The initial offering includes environmental and social, or ES, scores for 252 oil and gas companies, and governance (board composition) scores for more than 4,300 companies in multiple industries. The scores are available to Bloomberg terminal users.

Bloomberg said it’s starting ES scores with the oil and gas sector because these companies typically provide “stronger disclosure data” than others. Also, they account for more than half of carbon dioxide emissions related to fuel combustion and generate 15% of global energy-related greenhouse gas emissions, according to the International Energy Agency.

Related: DOL’s ESG Proposal Blasted in Public Comments

The board composition (or Governance) scores assesses board diversity, as well as the board supervision of corporate management and any risks within a board’s structure.

Boards are ranked across four key focus areas: diversity, tenure, over-boarding (when a board member sits on too many individual boards of directors) and independence.

“ESG data is critical to the investment process,” said Patricia Torres, global head of Bloomberg Sustainable Finance Solutions, in a statement. “By providing transparent ESG data and scores, we are helping investors decode raw data that is otherwise hard to compare across companies.”

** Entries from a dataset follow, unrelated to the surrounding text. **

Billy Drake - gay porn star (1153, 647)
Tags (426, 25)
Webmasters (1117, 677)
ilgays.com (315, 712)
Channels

The scores also provide companies with “a valuable, quantitative and normalized benchmark” to highlight their own ESG performance, and they give investment and financial professionals “transparent scoring methodologies and underlying data” that help them  make informed decisions, said Torres.

More Details on Offering

The new proprietary ESG scores are data-driven measures of corporate ESG performance across multiple financial, business and industry issues, which investors and advisors can use to compare one company’s corporate practices to another within its industry.

They are “fully transparent” about their methodology and the company reported data that underlies them, according to Bloomberg.

In addition to ESG scores, the news and data service offer includes data-driven insights that support ESG integration within the investment process, such as analytics and research workflows, access to news and research and standardization of company and third party data.

Multiple studies from Morningstar and S&P Global, which launched its own proprietary ESG scores in May, and others have shown that investments in companies with high ESG scores and funds that invest in those companies tend to outperform other companies.

More recently, Harvard Business School Professor George Serafeim and State Street Associates researchers found companies that protected their labor forces and supply chains during this year’s stock-market drawdown saw more net inflows from institutional investors and better returns than their industry peers.